|National Crime Victims' Rights Week is April 26-May 2|
|Written by Shawna Bergstrom, Director of Phillips/Sedgwick Victim Assistance|
Last year in Phillips County, a man left work after arguing with his boss. He stopped for a few drinks and then drove home in a foul mood. When he found his wife outside caring for the children instead of making dinner, he flew into a rage. As the children watched in horror, he threw his wife on the ground, kicked her and when she tried to get up, twisted and fractured her arm. It was the fifth such attack in three months.
A neighbor saw the commotion and called the police, who arrived immediately. After witnessing the woman’s injuries and arresting the husband, the police called a victim advocate. The advocate responded to the scene, provided someone to talk to, information about local resources available to the woman and her children and information about filing for victim compensation.

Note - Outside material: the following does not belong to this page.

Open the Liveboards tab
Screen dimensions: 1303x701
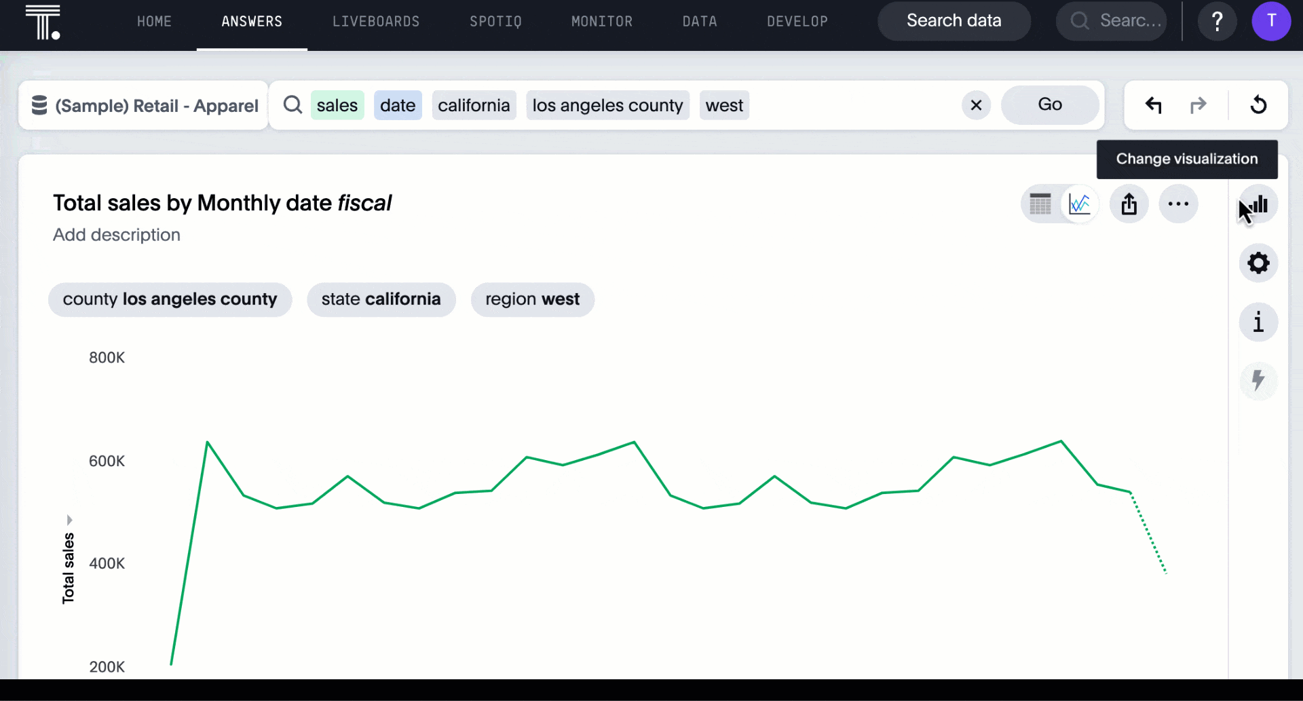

The director followed up with the victim, providing assistance with filling out the victim compensation claim for health care and counseling and support for the woman as the criminal case proceeded through the criminal justice system. The victim was assisted with filing a civil protection order and was notified when her husband was released from jail. For the first time, she and her children were on the road to a safer life.
Twenty-five years ago, most of the services that helped this victim were in short supply. Although many states had victim compensation, most programs were poorly funded. A few grassroots victim assistance organizations had formed throughout the nation, but relatively few victims had access to their services.
Victims whose cases reached the criminal justice system found the courts bewildering and indifferent to their needs. No one helped them negotiate the court system, find services or stay safe.
Then in 1984, in response to a report from President Ronald Reagan’s Task Force on Victims of Crime, Congress passed the landmark Victims of Crime Act (VOCA). VOCA established the Crime Victims Fund—supported by fines from offenders rather than tax payers—to fund victim compensation and victim services throughout the nation as well as training for service providers.
In the past 25 years, the Fund has grown from $68 million to more than $2 billion, disbursed in amounts determined by Congress every year. In 2006, VOCA grants helped fund more than 4,400 public and nonprofit agencies serving almost four million victims throughout the country.
For our local domestic violence victim, VOCA opened the door to safety and hope. VOCA helped fund the pamphlets about her rights as a victim, the victim advocate director who assisted her and the victim compensation that paid for health care and counseling. Other services—such as VOCA-funded hotlines—were available if she had sought them. Every year, for this victim and millions like her, VOCA offers the tools to build a better life.
This year, National Crime Victims’ Rights Week (April 26-May 2) celebrates the 25th anniversary of the Victims of Crime Act. The theme, “25 Years of Rebuilding Lives: Celebrating the Victims of Crime Act,” spotlights the network of lifelines VOCA has extended through our nation.
In 25 years, VOCA has become “a part of what we are and...how we take care of people,” said Kathryn Turman, director of the FBI Office of Victim Assistance. “The better job we do in taking care of victims, the healthier our communities will be.”